◆ TEXT EXTRACT ◆
::::::::::

For 75 years, the number “1984” has represented a numerical nightmare. Those four digits have been brandished in screaming headlines, blaring soundbites, a BBC teleplay that resulted in heart attacks and even deaths of viewers (in December 1954), and the Washington hotline of the John Birch Society, the far-right American advocacy group. (“Call 202-659-­[pause]1-­9-­8-­4! NOW!” proclaimed the old JBS ads.)

Indeed, the world of Oceania in George Orwell’s famous novel is routinely described as diabolical, oppressive, and hopeless, and variously deemed a horror story, an elegy, a threnody, a shriek of terror, a wail of despair, a death cry. Isaac Deutscher, the biographer of both Leon Trotsky and Joseph Stalin, referred to it in 1955—in the wake of the controversial BBC broadcasts and their “fatal” consequences—as the “Black Millennium,” when George Orwell turned a segment of time forever into charcoal dust. Literary and cultural critics have described 1984—or rather Nineteen Eighty-Four, to use the British title that Orwell himself preferred—as the vengeful death wish of a cynic, the tubercular projection of a dying man, the paranoid fantasy of a writer in despair, the Schadenfreude of a neurotic adult schoolboy who sent the entire world to room 101, and a totalitarian tract devised as a desperate invalid’s futile protest against the specter of totalitarianism, whether in the form of Hitler’s on the right or Stalin’s on the left.

::::::::::

Records pointing to text and elements:
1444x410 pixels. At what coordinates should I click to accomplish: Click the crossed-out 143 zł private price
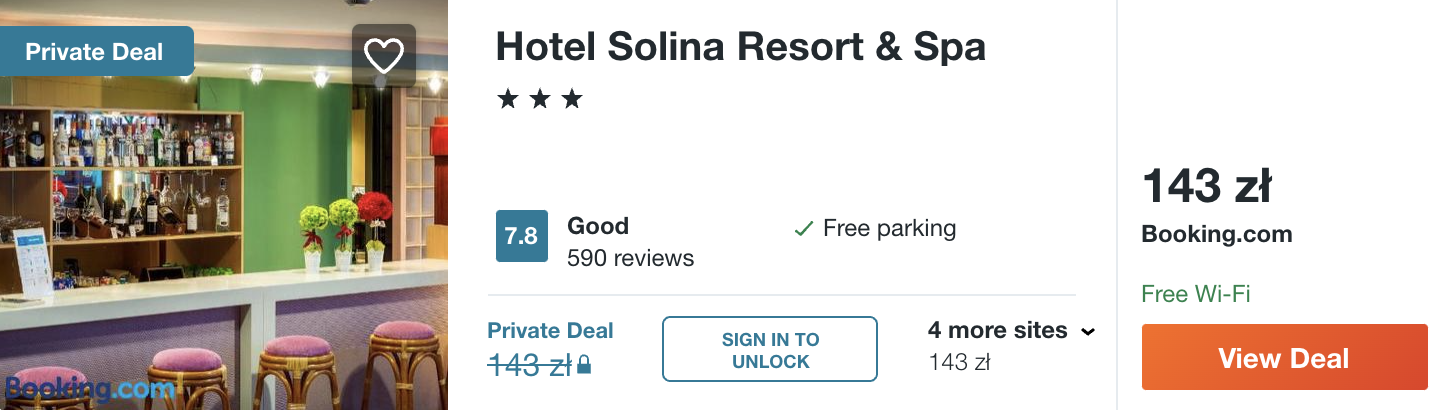click(x=529, y=366)
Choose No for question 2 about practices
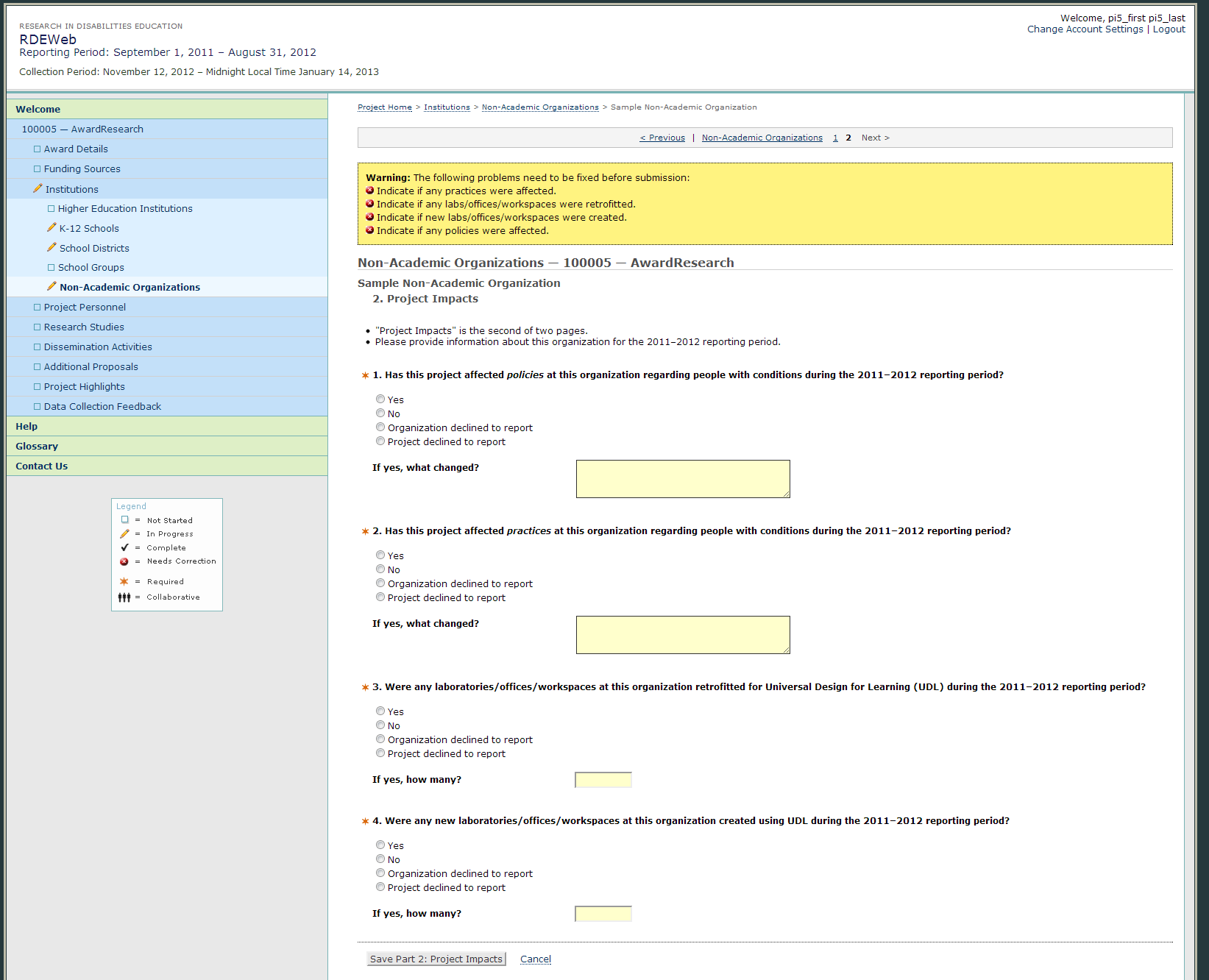This screenshot has height=980, width=1209. point(380,569)
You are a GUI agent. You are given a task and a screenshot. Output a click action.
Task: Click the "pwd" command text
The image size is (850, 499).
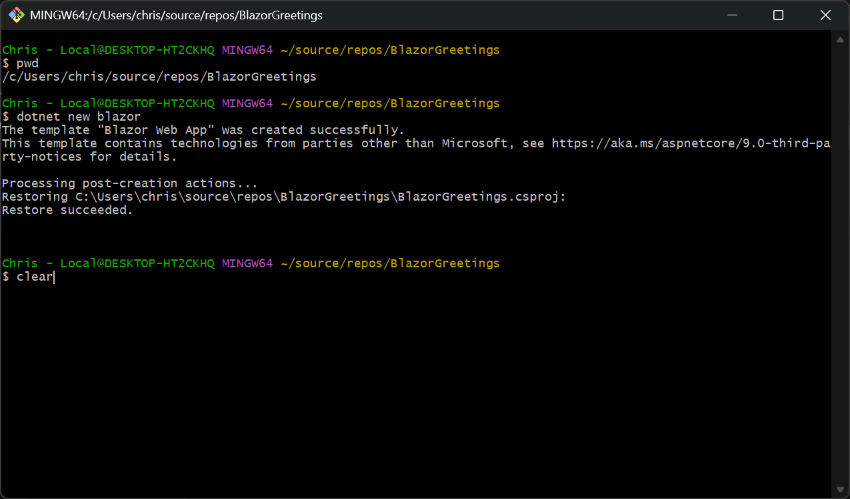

::::::::::

◆ WHAT TO DO ◆
Reproduce word for word the part of the excerpt on Orwell's Nineteen Eighty-Four that opens with the words containing "For 75 years, the" and closes with "old JBS ads.)".

◆ FULL ANSWER ◆
For 75 years, the number “1984” has represented a numerical nightmare. Those four digits have been brandished in screaming headlines, blaring soundbites, a BBC teleplay that resulted in heart attacks and even deaths of viewers (in December 1954), and the Washington hotline of the John Birch Society, the far-right American advocacy group. (“Call 202-659-­[pause]1-­9-­8-­4! NOW!” proclaimed the old JBS ads.)